THE number of Dudley borough children in care fell slightly last year according to latest council statistics.

At the end of the last administrative year, on March 31 2024, there were 574 children in care. On the same date in 2023 there were 588 children in care.

Last year’s figures show 723 people under 17 passed though the care system during the administrative year and councillors were told 79.1 percent of cases were reviewed within statutory time limits against a target of 95 per cent.

Officers or social workers being unavailable was the main reason for delays, however, in four cases a lack of paperwork was the reason for reviews being late.

Committee chair, Cllr Qasim Mughal, said: “A lack of paperwork seems like quite a poor reason, surely the paperwork should be done.”

Cornelia Heaney, Dudley head of safeguarding, practice and quality assurance, said: “That is an avoidable reason, we have mechanisms and management oversight – that needs to be improving, I’d like to get close to zero.”

Ms Heaney told councillors it was unlikely, for reasons that could not be helped, that all reviews could be completed on time but she was optimistic things were getting better.

She said: “Our target is close to 100 per cent but not 100 per cent, I think it will be better next year.

“There is a much-reduced turnover of social workers.”

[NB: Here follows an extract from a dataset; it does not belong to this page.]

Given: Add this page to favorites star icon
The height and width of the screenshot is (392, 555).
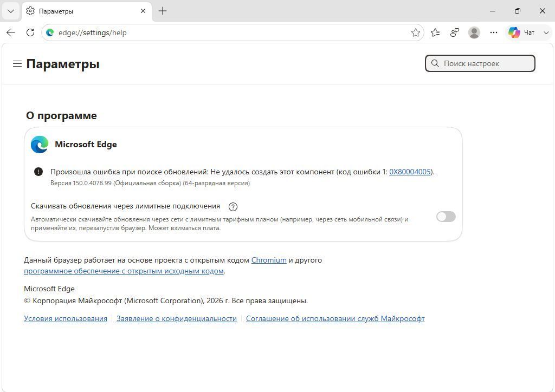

The report also revealed of the children who left Dudley’s care, 29 per cent returned home, 12 per cent became adults and went into independent living while 18 per cent became adults but stayed in the care system.

Other reasons for leaving included special guardianship orders (12 per cent) and adoption (nine per cent) while two youngsters were sentenced to custody and one child died while in council care.

The number of unaccompanied asylum-seeking children in Dudley’s care on March 31 2024 was 14 - four less than the same date in 2023.